# Understanding ETA Numbers



## OakHollowRanch (Jun 6, 2013)

I was just looking at my new Lamancha doe's pedigree (she is coming home on the 4th!), and I am trying to figure out what her sire's Estimated Transmitting Ability scores mean. It says ETA 21: -116 and ETA 12: -172.

http://adgagenetics.org/GoatDetail.aspx?RegNumber=L001512619

Here he is: http://cadencedairygoats.webs.com/herdsires.htm#546829197

Are his scores good, bad, okay? I am having a hard time figuring out what the ideal number would be. Unless there is no ideal, and it just depends on how much of his influence you want in the kid....... So confusing!


----------



## FarmerInaDress (Mar 15, 2013)

It is pretty complicated and formulaic, but here is the ADGA's page explaining how it works.


----------



## Cadence (Jul 20, 2013)

ETA is an estimated score of how his/her offspring will do. It is based completely on the ancestors of the goat in question.

The PTI is based on the animal's offspring and how the animal itself scored.

Both of these take into account the DHIR and the LA data. Animals without both a Linear score and Milk records don't usually have a ETA/PTI. For a buck to have a PTI, he needs 5 daughters with milk records and at least 3 offspring with linear scores. This means that young bucks won't have one because they are not yet proven.

2:1 Means Production weighted over Type
1:2 Means Type weighted over Production

ETA are an _Estimate_. In Arabica's case his dam's numbers are lower than their potential because of udder damage as a yearling. This means his ETA will be lower. Once we have several of his daughters in milk, we will be able to get an PTI on him. A negative ETA doesn't always mean that his PTI will be neg. as well.
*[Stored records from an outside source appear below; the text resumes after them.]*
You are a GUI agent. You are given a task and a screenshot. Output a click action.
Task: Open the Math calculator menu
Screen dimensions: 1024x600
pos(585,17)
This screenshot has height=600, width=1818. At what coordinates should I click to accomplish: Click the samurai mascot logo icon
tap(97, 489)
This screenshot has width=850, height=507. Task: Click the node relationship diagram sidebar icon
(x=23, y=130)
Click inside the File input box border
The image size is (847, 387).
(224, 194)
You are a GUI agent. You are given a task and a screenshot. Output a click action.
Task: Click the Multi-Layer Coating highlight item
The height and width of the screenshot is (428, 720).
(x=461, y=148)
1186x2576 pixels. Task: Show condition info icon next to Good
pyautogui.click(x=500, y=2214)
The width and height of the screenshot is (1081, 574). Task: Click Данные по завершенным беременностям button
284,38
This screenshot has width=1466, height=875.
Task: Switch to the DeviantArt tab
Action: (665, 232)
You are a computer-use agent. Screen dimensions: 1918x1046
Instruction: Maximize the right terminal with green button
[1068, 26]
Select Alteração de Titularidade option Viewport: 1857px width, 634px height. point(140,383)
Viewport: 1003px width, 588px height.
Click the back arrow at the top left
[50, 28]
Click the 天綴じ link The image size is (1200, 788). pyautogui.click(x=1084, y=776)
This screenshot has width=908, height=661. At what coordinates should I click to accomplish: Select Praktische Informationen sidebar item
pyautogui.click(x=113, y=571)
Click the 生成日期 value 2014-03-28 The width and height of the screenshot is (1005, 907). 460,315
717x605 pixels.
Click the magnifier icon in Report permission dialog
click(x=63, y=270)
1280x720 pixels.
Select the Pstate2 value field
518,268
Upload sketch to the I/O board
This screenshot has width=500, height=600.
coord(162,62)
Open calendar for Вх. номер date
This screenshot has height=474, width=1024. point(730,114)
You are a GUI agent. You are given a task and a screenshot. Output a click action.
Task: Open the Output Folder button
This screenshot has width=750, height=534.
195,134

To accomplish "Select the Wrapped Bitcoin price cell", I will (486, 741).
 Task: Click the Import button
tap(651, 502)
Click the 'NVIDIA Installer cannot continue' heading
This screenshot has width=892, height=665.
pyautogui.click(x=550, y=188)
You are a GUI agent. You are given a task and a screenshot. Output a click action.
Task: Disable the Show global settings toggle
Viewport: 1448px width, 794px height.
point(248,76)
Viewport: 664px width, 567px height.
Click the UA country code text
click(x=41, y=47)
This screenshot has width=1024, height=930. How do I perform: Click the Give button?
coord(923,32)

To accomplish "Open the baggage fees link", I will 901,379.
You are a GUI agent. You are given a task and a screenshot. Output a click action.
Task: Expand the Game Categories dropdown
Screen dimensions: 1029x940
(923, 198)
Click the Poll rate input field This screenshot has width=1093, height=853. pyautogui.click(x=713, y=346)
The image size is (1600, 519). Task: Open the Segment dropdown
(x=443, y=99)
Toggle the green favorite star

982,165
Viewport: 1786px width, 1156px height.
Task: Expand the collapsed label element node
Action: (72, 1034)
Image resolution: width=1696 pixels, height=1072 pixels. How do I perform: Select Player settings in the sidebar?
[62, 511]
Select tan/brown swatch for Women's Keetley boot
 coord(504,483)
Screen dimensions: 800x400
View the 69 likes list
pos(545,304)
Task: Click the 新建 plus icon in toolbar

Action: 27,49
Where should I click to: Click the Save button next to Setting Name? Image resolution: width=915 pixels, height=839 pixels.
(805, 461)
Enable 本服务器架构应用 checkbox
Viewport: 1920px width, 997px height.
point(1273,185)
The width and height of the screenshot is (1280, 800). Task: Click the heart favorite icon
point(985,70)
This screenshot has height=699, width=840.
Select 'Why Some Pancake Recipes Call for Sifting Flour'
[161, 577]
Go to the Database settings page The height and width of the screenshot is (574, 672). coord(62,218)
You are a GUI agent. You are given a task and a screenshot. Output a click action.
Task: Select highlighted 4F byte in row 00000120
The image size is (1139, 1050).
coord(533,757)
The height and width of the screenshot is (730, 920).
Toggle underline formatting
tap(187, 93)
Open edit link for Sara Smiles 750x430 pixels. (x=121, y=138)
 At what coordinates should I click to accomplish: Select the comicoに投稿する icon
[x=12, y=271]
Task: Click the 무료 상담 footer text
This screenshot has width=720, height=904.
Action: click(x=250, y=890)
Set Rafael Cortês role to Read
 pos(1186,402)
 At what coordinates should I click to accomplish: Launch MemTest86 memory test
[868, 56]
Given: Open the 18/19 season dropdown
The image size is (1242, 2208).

One of the best examples of this Evian, the 3X National Champion and highest scoring Lamancha ever. http://adgagenetics.org/GoatDetail.aspx?RegNumber=L001300013

Linebreeding also tends to lower ETAs although this doesn't always translate to poor performance in the show ring or on milk test since many of the top animals have neg numbers.

You can send these questions directly to us, we would be happy to answer them for you.


----------



## OakHollowRanch (Jun 6, 2013)

Cadence said:


> ETA is an estimated score of how his/her offspring will do. It is based completely on the ancestors of the goat in question.
> 
> The PTI is based on the animal's offspring and how the animal itself scored.
> 
> ...


Thank you so much! That makes a lot more sense now. I didn't know you were a member here. Welcome! I was going to email you, but I know fair is a busy time. Plus I felt like it would help to have a basic understanding before learning about his specifically. We are excitedly awaiting Caribbean's arrival.  I will let you know if we have any more questions. Thanks again!


----------